◆ PASSAGE:
Go Beyond Gratitude: How to Honor Your Nurse Managers

Throughout the pandemic surges that ravaged our healthcare system, we at The DAISY Foundation stood in awe of nurses’ commitment to extraordinary care. Their courage, their dedication to their teams, their innovative solutions to caring for such sick patients, and their compassion to patients and families were truly breathtaking.

The DAISY Award nominations we read were powerful statements of what was going on at the point of care. Visitors may have been blocked from hospitals, but nurses’ impact was on display as never before.

Throughout the pandemic, we wondered how nurse leaders were faring. When the American Organization for Nursing Leadership (AONL) started their COVID-19 Longitudinal Nurse Leader Impact Study, looking at the toll the pandemic was taking on leaders, we hoped for the best and expected the worst. Over the course of the survey study conducted from July 2020 to August 2021, the findings revealed a shift from an urgent need for leaders to provide material support for their teams to the need to provide emotional support for their teams and for themselves.

Of course, the data revealed a plethora of severe staffing issues but it also shined a light on the emotional health and well-being of leaders — burn-out, low morale, resignations, and so on. Very troubling to us was the data regarding nurse managers, the role we often hear is the toughest in the building.

More than one-third of them stated they did not feel emotionally healthy or very emotionally healthy. When asked about which of the advancements that had taken hold during the pandemic they wanted to see continue, wider recognition of nurses’ contributions was the second most popular choice, only slightly behind the adoption of new staffing models.

◆ PROBLEM 1: Reproduce the part of the article on honoring nurse managers that starts with "Of course, the" and ends after "in the building.".
◆ PROBLEM 2: Write what follows the last sentence of the article on honoring nurse managers, continuing it from there.

◆ DATA:
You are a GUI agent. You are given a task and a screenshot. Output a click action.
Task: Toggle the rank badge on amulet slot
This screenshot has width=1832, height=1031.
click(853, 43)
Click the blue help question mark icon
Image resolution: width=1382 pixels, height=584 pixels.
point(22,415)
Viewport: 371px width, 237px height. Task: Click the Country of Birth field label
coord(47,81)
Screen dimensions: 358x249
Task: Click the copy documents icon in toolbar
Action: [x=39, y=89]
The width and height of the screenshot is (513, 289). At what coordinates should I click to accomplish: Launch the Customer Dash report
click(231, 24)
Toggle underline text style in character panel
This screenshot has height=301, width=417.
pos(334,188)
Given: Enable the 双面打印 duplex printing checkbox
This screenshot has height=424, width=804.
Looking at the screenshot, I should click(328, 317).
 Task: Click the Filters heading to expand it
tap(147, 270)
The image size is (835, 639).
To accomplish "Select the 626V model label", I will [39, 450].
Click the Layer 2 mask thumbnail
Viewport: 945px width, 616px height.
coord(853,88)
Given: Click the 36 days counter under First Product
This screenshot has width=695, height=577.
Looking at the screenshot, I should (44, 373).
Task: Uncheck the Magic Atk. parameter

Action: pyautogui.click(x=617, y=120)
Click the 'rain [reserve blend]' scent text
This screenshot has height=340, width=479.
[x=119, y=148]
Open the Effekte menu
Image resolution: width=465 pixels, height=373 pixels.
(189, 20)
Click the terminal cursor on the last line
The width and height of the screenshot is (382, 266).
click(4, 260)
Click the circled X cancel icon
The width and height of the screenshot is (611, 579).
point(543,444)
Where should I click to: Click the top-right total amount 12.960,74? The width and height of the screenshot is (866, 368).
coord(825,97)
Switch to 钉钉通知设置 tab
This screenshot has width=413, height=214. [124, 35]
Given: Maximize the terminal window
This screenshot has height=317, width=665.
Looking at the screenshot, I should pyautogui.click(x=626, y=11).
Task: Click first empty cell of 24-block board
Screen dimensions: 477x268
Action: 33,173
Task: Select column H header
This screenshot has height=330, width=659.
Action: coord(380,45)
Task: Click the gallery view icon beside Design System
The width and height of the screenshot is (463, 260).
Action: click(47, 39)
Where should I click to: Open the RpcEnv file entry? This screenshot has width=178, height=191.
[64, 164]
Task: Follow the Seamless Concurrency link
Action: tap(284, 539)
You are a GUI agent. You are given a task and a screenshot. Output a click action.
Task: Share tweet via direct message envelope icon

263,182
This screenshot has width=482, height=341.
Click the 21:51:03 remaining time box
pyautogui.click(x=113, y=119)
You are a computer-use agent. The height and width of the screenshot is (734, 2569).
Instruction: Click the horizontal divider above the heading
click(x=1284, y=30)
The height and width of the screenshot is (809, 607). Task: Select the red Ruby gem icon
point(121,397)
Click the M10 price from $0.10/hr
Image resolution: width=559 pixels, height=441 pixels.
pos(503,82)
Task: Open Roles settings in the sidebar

◆ RESPONSE 1:
Of course, the data revealed a plethora of severe staffing issues but it also shined a light on the emotional health and well-being of leaders — burn-out, low morale, resignations, and so on. Very troubling to us was the data regarding nurse managers, the role we often hear is the toughest in the building.

◆ RESPONSE 2:
The nurse manager position is too critical to the success of every healthcare organization to not take seriously the data AONL’s research revealed. It was apparent to AONL that the role of nurse manager needed a hard look structurally — its scope and work requirements. And it was apparent to us at the DAISY Foundation that we needed a call to action for nurse manager recognition.

Years ago, we had created The DAISY Nurse Leader Award. We had met too many managers and other leaders who told us they love being able to honor the nurses on their teams with DAISY awards, but as managers, they were not eligible to receive The DAISY Award because they did not provide direct patient care. Knowing that leaders are responsible for the environment in which clinicians can be their compassionate best, it felt true to our mission to create an application of The DAISY Award for nurse leaders.

While we made it readily available to our community of participating healthcare organizations, to be frank, prior to the pandemic, The DAISY Nurse Leader Award was not broadly adopted. It seemed the need for it just was not evident. Then the pandemic happened and with it the AONL study on its impact on leaders.